Published online May 14, 2020. doi: 10.3748/wjg.v26.i18.2187
Peer-review started: January 12, 2020
First decision: January 19, 2020
Revised: March 26, 2020
Accepted: April 15, 2020
Article in press: April 15, 2020
Published online: May 14, 2020
Processing time: 122 Days and 19.4 Hours
Acute pancreatitis (AP) is a common gastrointestinal disorder. Approximately 15%-20% of patients develop severe AP. Systemic inflammatory response syndrome and multiple organ dysfunction syndrome may be caused by the massive release of inflammatory cytokines in the early stage of severe AP, followed by intestinal dysfunction and pancreatic necrosis in the later stage. A study showed that 59% of AP patients had associated intestinal barrier injury, with increased intestinal mucosal permeability, leading to intestinal bacterial translocation, pancreatic tissue necrosis and infection, and the occurrence of multiple organ dysfunction syndrome. However, the real effect of the gut microbiota and its metabolites on intestinal barrier function in AP remains unclear. This review summarizes the alterations in the intestinal flora and its metabolites during AP development and progression to unveil the mechanism of gut failure in AP.

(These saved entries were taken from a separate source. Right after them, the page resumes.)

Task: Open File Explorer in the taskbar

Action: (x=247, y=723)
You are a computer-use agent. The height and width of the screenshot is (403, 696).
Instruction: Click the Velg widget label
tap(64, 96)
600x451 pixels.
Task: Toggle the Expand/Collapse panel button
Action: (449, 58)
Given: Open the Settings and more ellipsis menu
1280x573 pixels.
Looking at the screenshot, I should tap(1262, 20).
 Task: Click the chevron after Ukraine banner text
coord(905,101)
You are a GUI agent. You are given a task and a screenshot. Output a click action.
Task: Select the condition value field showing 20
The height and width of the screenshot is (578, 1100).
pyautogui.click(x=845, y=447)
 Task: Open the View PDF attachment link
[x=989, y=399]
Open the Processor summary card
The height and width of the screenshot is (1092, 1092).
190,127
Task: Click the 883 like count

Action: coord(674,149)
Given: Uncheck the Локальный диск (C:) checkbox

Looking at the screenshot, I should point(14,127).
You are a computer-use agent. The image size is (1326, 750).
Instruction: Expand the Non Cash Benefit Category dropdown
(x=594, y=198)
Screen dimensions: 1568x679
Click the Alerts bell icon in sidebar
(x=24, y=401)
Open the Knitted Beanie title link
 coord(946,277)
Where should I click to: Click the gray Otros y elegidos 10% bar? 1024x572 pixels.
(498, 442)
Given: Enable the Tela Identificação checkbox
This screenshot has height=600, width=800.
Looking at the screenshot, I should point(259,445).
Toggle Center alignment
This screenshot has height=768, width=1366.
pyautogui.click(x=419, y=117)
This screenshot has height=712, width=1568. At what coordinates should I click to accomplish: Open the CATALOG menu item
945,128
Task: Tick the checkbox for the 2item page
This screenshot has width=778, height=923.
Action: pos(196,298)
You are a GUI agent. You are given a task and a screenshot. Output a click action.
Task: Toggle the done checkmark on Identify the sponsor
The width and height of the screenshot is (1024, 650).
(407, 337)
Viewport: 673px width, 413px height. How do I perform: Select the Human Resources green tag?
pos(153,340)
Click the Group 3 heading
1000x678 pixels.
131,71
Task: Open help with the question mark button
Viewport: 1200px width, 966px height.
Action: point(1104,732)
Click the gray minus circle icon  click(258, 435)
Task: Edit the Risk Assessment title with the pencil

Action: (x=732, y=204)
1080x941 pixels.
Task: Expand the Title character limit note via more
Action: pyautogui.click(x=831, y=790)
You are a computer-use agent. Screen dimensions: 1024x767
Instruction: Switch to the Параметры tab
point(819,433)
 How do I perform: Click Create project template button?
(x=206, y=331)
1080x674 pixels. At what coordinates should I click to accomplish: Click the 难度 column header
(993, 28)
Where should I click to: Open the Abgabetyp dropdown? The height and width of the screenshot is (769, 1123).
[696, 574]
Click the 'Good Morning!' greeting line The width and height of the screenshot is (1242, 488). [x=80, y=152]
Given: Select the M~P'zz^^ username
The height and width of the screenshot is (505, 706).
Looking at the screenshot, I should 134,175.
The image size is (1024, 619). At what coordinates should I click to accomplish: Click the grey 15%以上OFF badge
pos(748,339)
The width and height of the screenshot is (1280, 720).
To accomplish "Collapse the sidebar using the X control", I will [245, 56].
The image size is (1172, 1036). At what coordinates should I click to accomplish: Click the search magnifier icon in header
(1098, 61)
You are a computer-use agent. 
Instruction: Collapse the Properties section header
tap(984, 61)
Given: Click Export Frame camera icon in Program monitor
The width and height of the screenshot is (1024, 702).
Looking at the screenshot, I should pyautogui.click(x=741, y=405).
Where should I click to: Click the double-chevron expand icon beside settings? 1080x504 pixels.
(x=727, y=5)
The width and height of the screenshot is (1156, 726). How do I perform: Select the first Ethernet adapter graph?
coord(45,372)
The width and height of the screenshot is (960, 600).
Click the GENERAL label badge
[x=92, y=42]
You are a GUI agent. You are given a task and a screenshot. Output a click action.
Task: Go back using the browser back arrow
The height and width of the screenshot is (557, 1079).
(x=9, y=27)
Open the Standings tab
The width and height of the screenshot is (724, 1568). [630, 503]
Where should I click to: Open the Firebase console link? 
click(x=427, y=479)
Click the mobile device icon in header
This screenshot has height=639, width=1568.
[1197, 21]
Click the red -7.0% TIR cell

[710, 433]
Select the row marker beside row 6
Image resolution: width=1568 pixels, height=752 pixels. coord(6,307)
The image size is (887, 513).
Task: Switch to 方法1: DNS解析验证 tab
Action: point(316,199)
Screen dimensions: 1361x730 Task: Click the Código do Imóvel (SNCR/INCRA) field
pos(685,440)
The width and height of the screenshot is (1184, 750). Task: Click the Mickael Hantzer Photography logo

Core tip: Acute pancreatitis (AP) is a common clinical acute abdomen disease, and its incidence is increasing year by year. There are several reviews on the pathophysiology, therapeutic options and clinical trials of AP. However, the real effect of the gut microbiota and its metabolites on intestinal barrier function in AP remains unclear. This review summarizes the alterations in the intestinal flora and its metabolites during AP development and progression to unveil the mechanism of gut failure in AP.